## What needs to be done
Look for the word "arrow" in the entries below, then copy every line that has it.

## Data in this exercise

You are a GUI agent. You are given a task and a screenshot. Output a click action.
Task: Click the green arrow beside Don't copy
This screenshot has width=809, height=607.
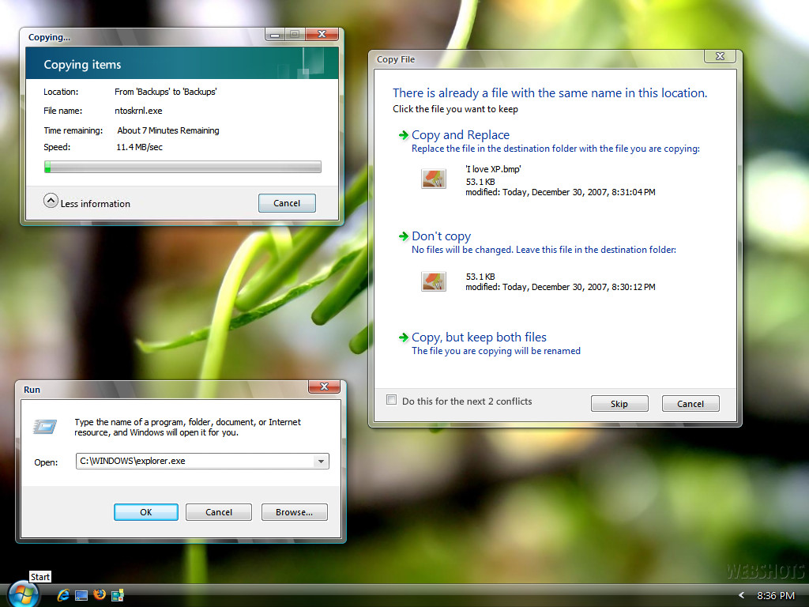click(402, 236)
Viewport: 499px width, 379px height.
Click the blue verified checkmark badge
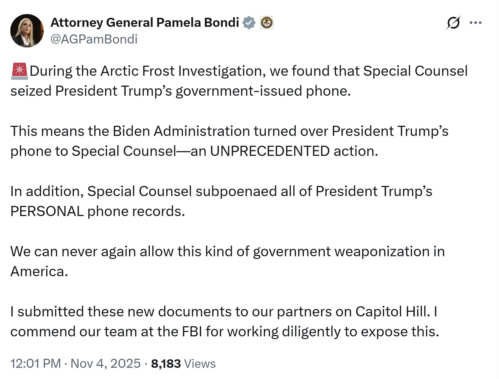(x=249, y=23)
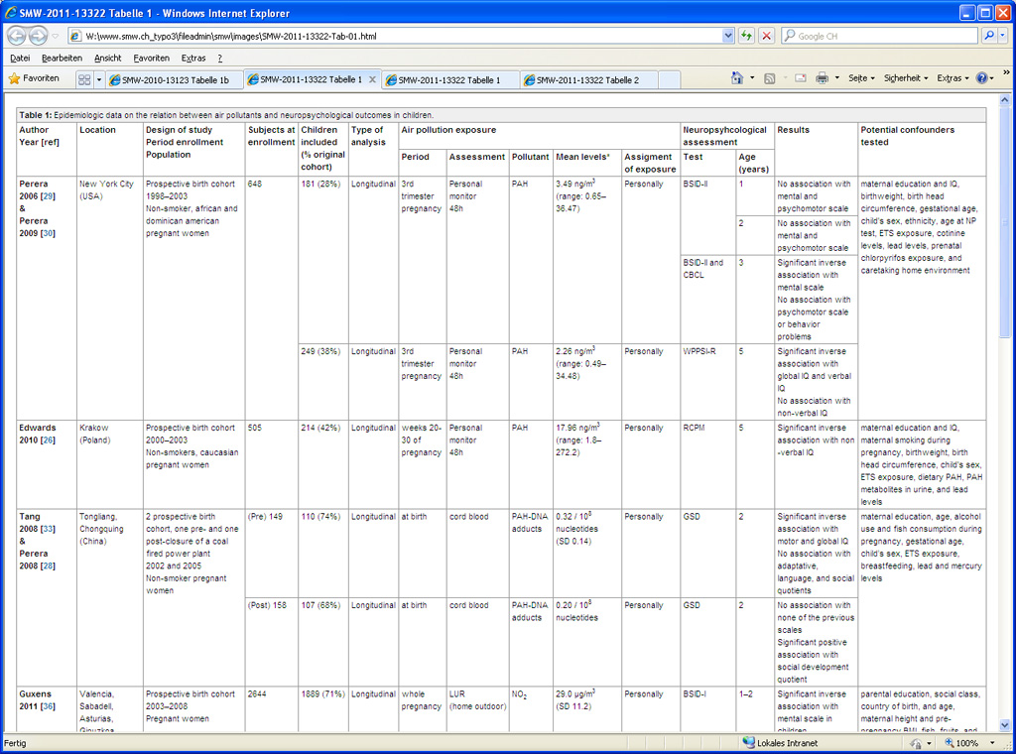Switch to SMW-2011-13322 Tabelle 2 tab
The image size is (1016, 754).
[587, 79]
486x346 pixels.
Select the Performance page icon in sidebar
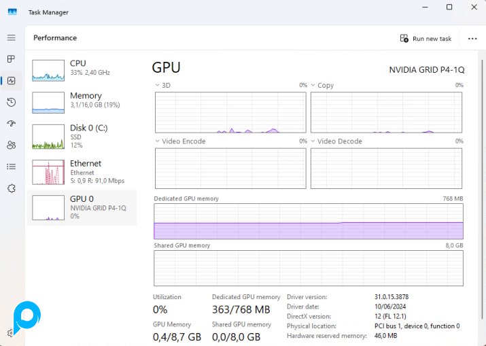11,81
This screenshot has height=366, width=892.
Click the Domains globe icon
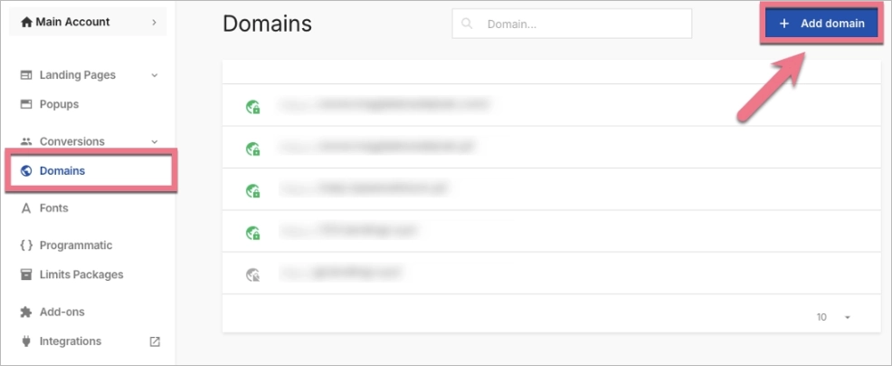[x=26, y=170]
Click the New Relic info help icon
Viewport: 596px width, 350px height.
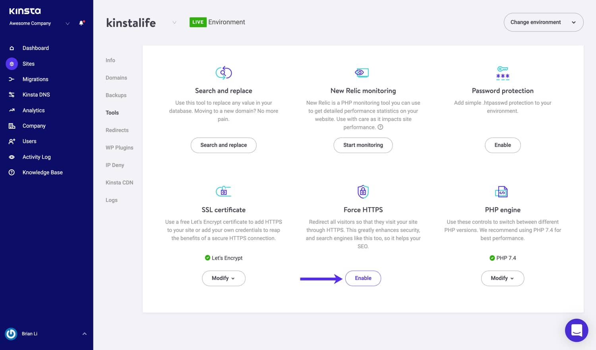click(x=380, y=127)
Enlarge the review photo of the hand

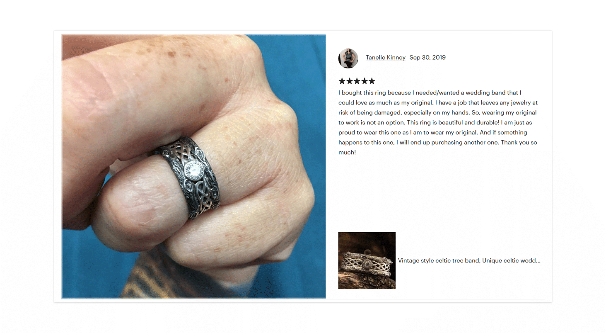point(194,166)
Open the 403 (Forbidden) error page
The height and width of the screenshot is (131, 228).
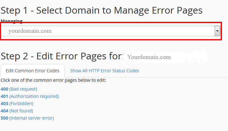17,104
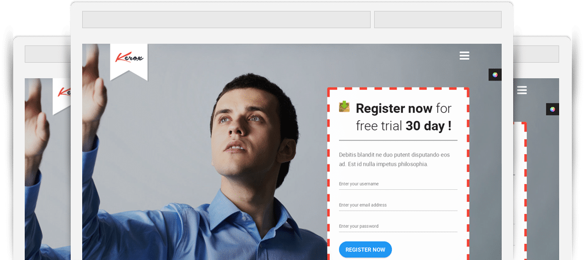
Task: Click the color wheel style switcher in center mockup
Action: coord(495,75)
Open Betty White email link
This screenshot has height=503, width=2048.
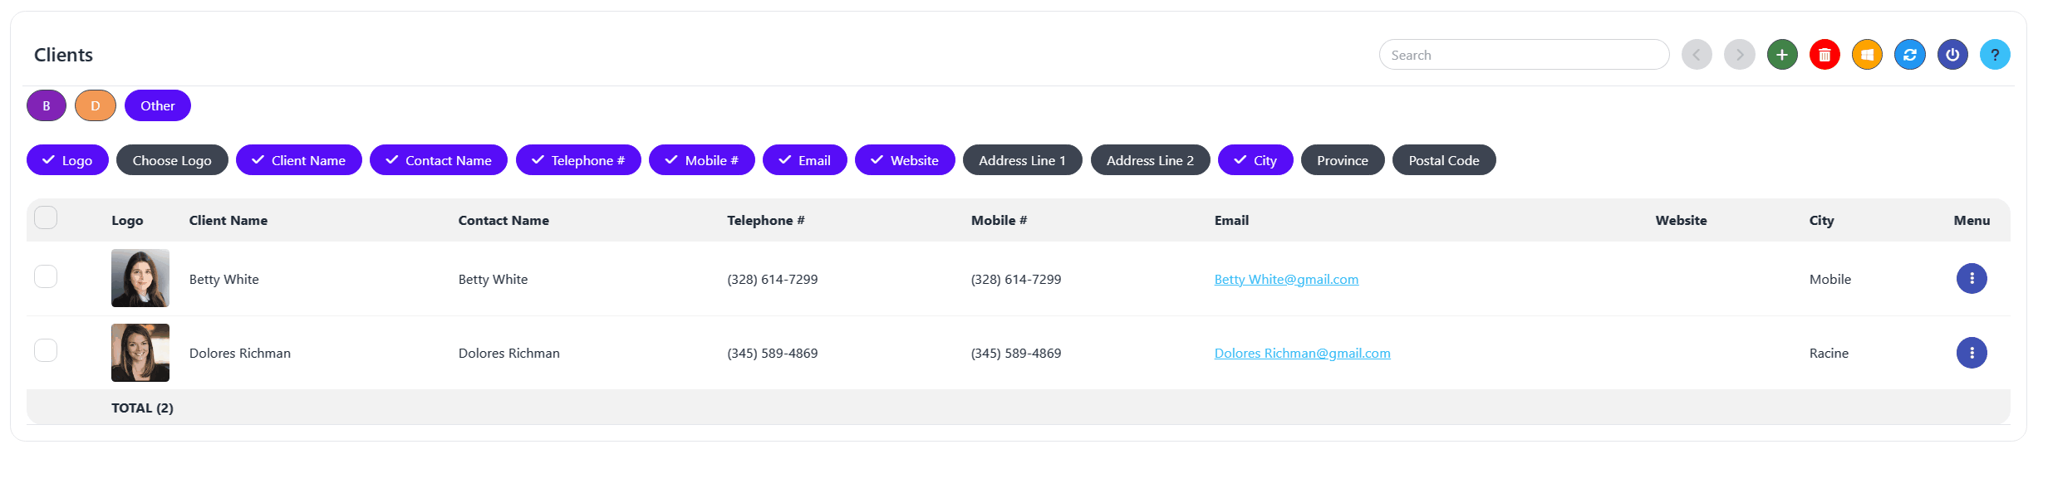tap(1286, 280)
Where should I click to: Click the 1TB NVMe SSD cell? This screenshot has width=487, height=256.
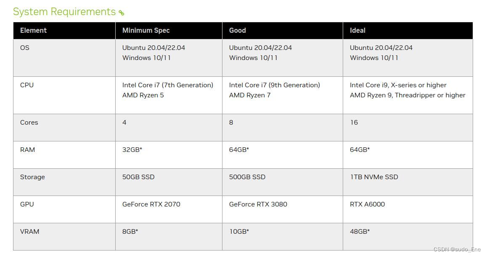[374, 177]
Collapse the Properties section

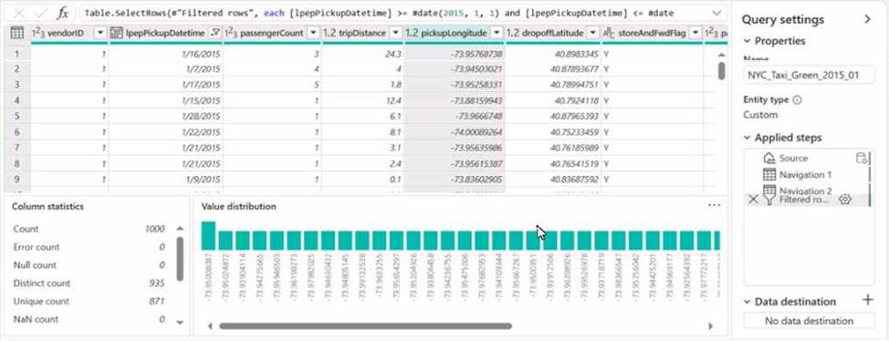point(747,41)

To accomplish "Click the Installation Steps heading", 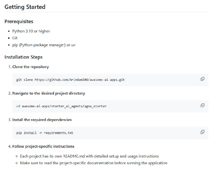I will [x=23, y=57].
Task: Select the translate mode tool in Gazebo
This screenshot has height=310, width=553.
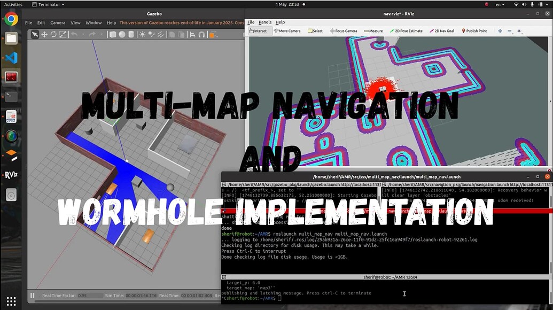Action: [45, 34]
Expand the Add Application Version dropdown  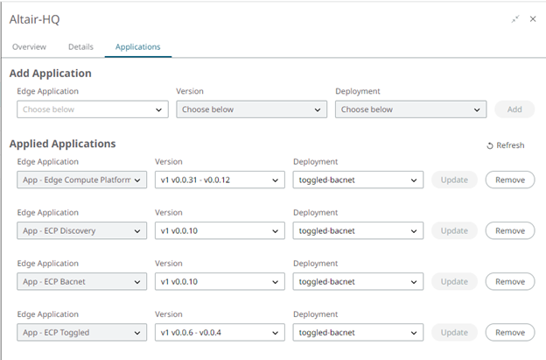[251, 109]
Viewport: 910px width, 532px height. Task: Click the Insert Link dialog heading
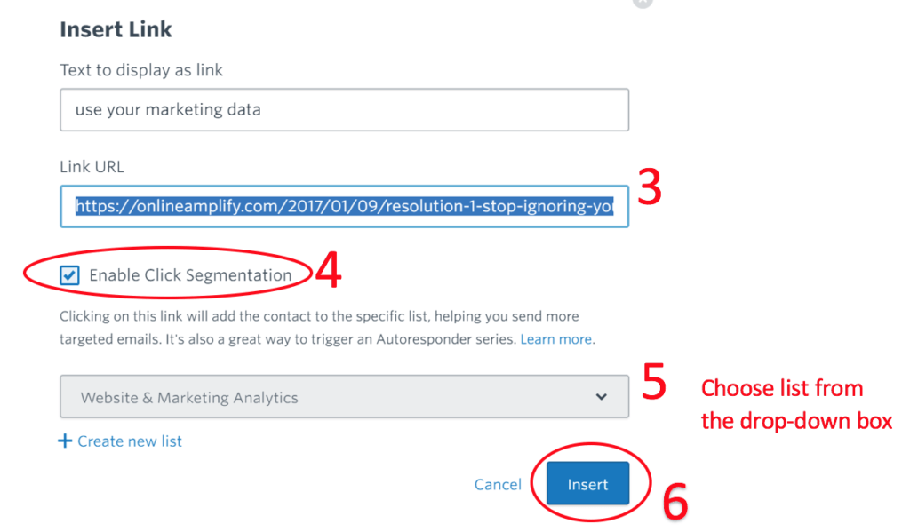point(116,29)
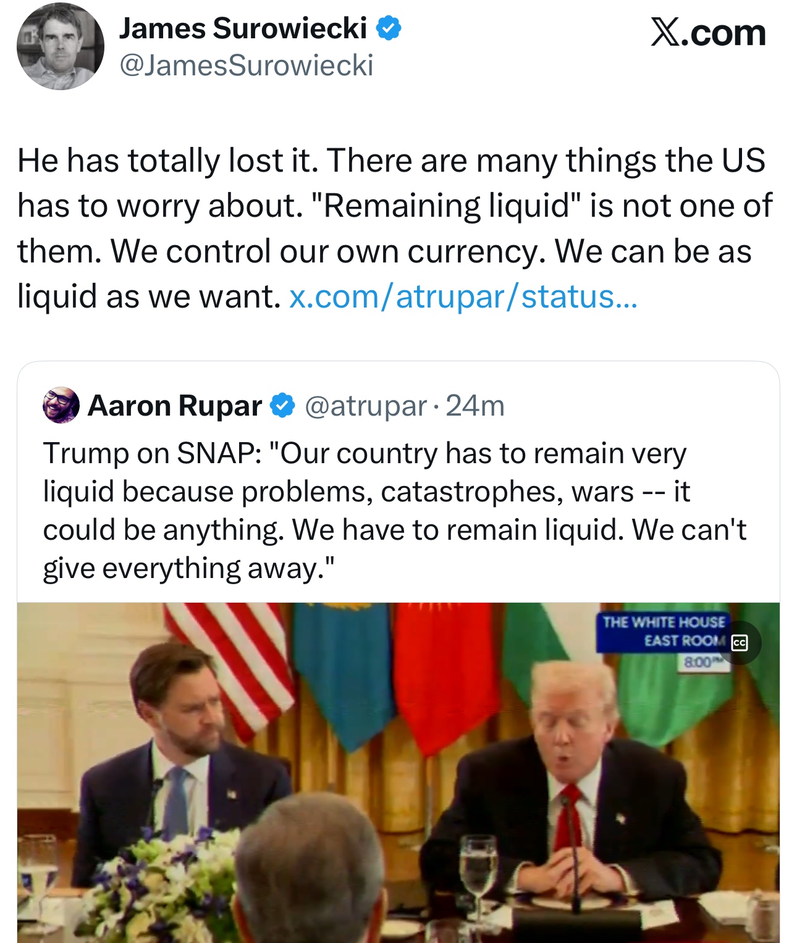Toggle closed captions CC on the video

(x=739, y=643)
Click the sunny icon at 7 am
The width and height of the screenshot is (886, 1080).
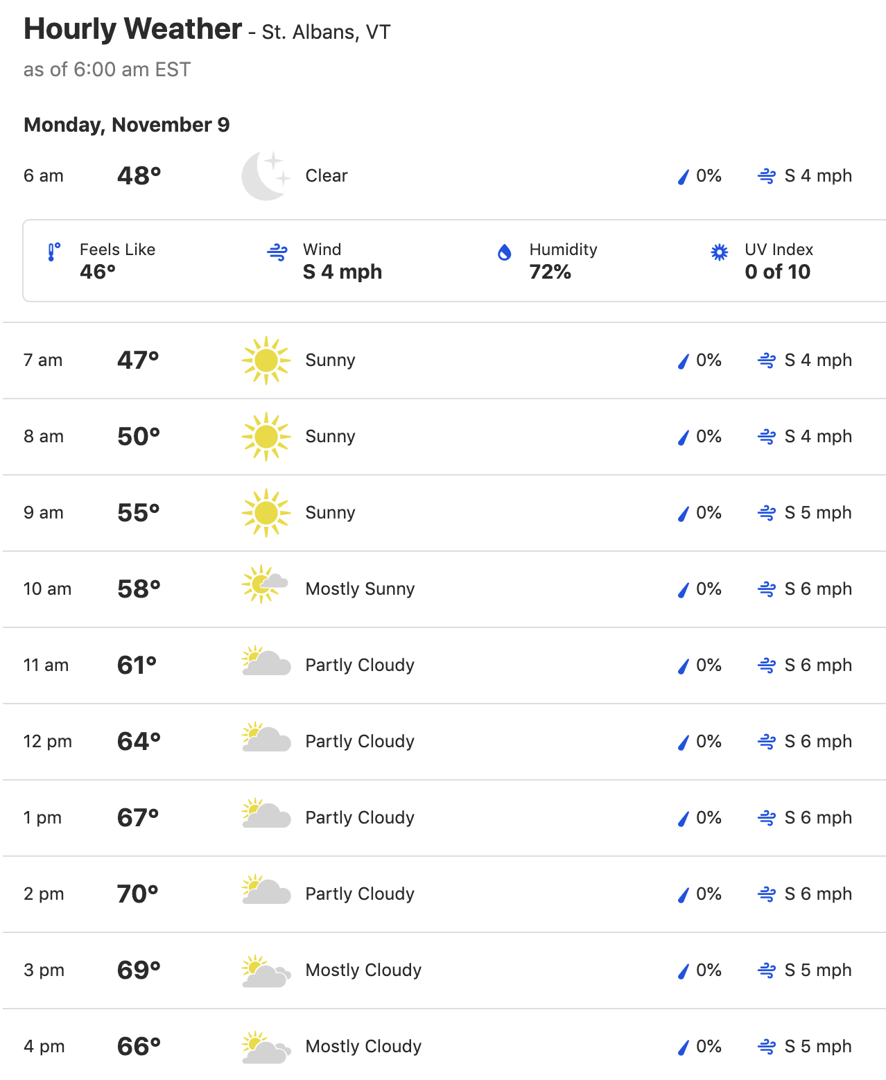(266, 360)
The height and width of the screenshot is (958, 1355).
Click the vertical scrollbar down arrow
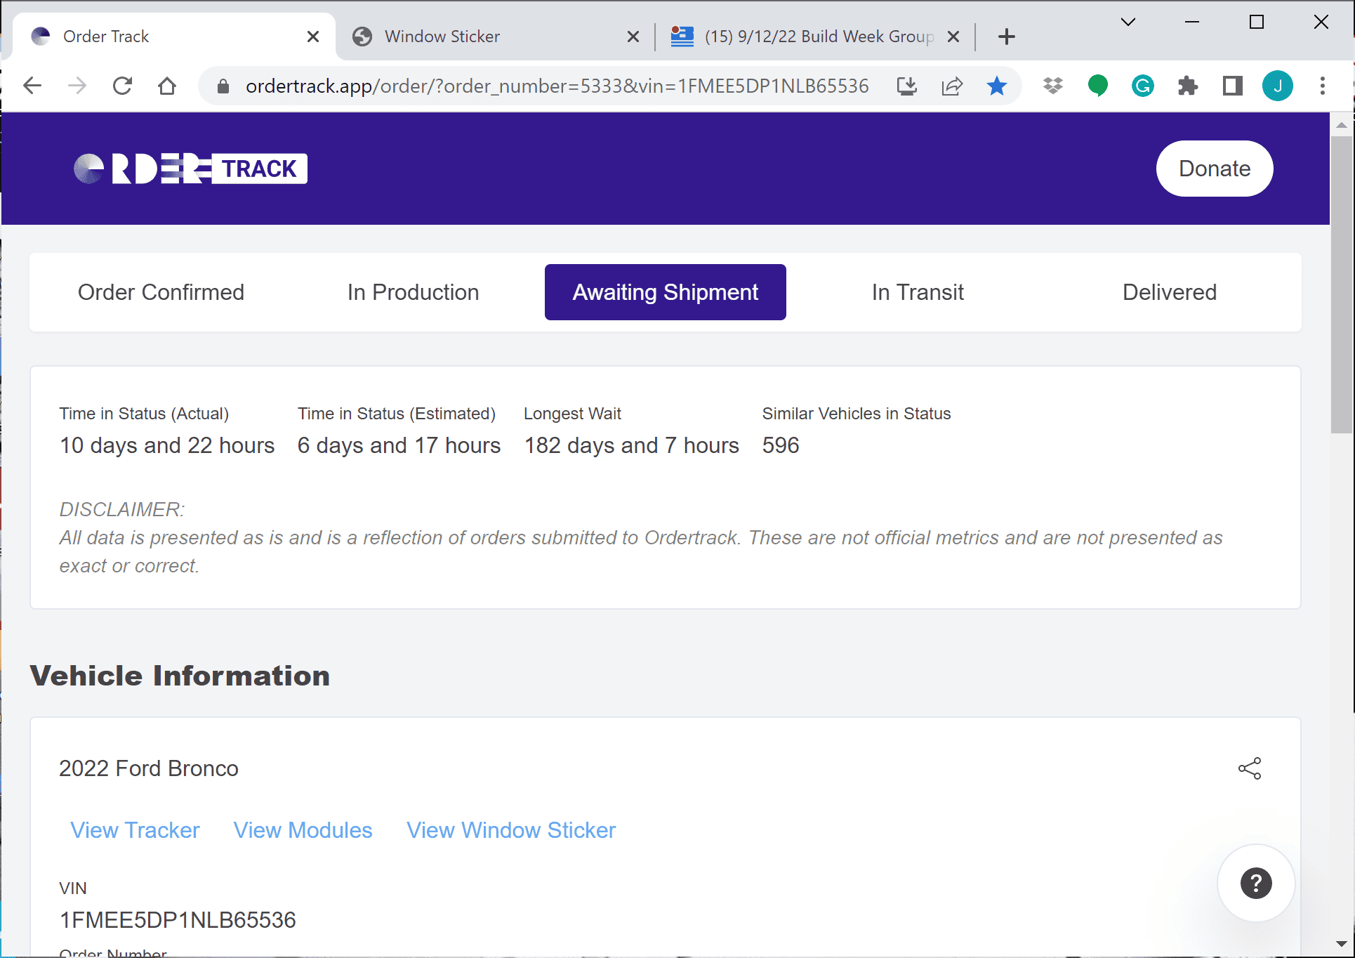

## Output
Task: Click the green arrow beside Don't copy
Click the vertical scrollbar down arrow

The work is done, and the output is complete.